Perhaps more than ever over the past decade or so, Manic Street Preachers have been defined by their contradictions. Once the intense heat of their provocative early years was in the rear-view mirror - along with their mid-to-late ‘90s commercial heyday - they seemed to settle down into the peculiar role of a band considered part of the rock establishment’s old guard while, if you scratched beneath the surface, remaining politically cutting in their lyrics and, on records like 2014’s expansive ‘Futurology’, ambitious in their songwriting.
Every one of their late stages albums encapsulates this dynamic in one way or another and ‘The Ultra Vivid Lament’ is no different.
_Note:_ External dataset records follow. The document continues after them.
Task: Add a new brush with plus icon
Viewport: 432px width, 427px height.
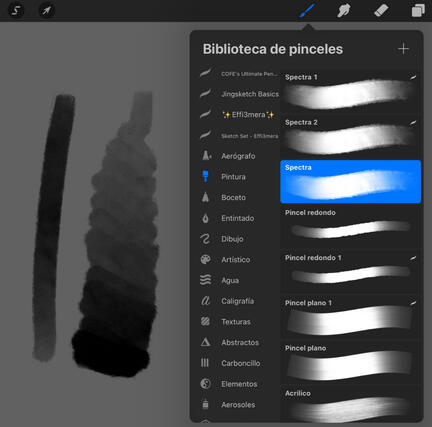Action: 403,49
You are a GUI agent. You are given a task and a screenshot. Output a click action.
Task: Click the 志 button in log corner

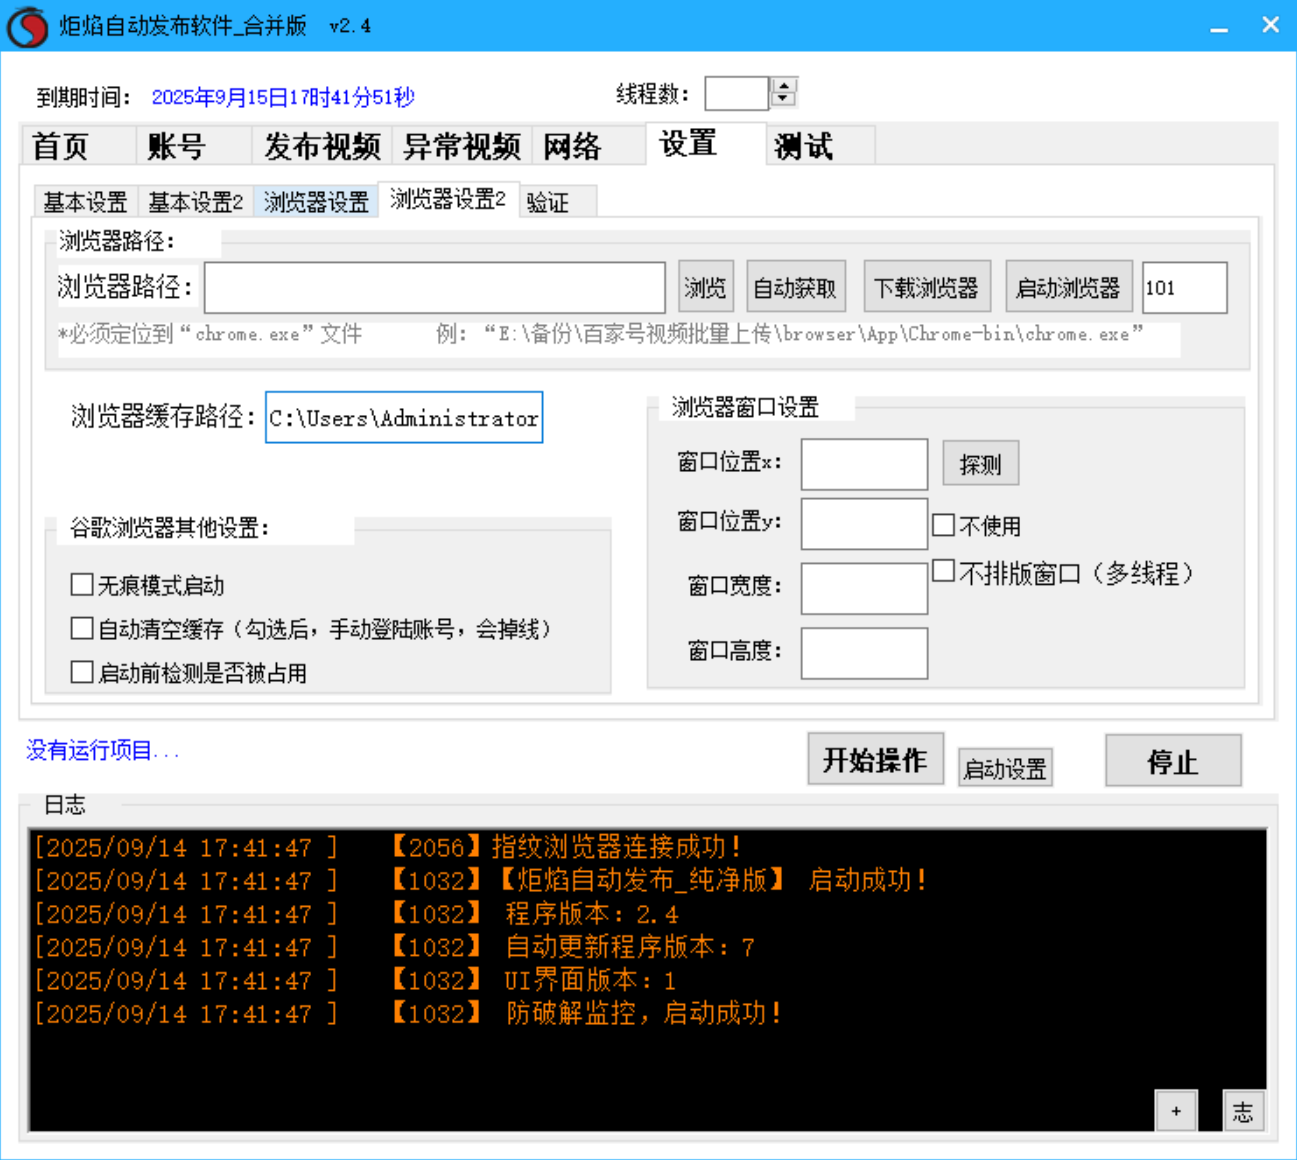point(1243,1111)
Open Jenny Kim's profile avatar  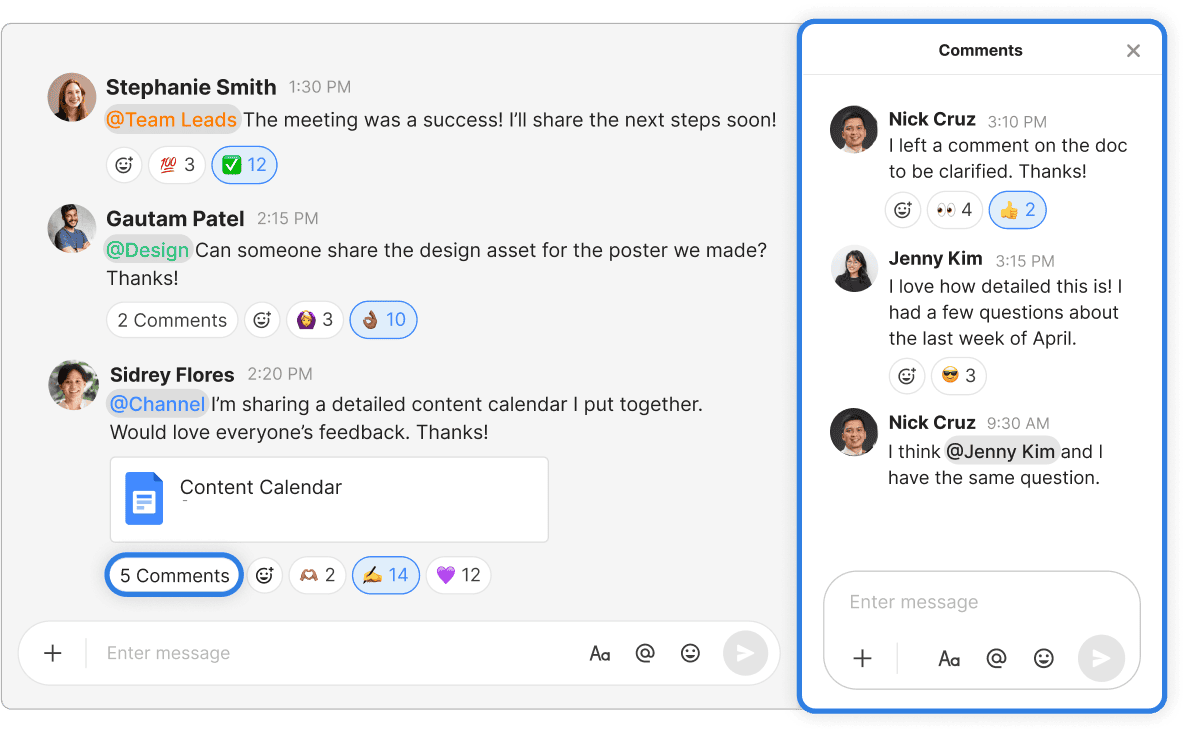point(854,269)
The three years since 2018’s raw, confrontational ‘Resistance Is Futile’ have provided Nicky Wire with no shortage of real-world material to mine for lyrical inspiration, but instead, that last album’s rancour has given way to reflection; on melancholy tracks like opener ‘Snowing in Sapporo’ and ‘Blank Diary Entry’, the album feels like an elegy for what’s been lost in recent months.
Musically, too, there’s a sense of the trio reaching for a comfort blanket, turning back towards the intellectual pop that inspired them as youngsters in the ‘80s; the bright melodies of ‘Quest For Ancient Colour’ and ‘The Secret He Had Missed’ recall the likes of Roxy Music and Simple Minds. Such an approach helps sugar the pill on the avowedly topical ‘Orwellian’ and ‘Don’t Let The Night Divide Us’, bringing home just how accurate the record’s title is; ‘The Ultra Vivid Lament’ is a requiem, but one that looks for sonic positivity in the thematic darkness.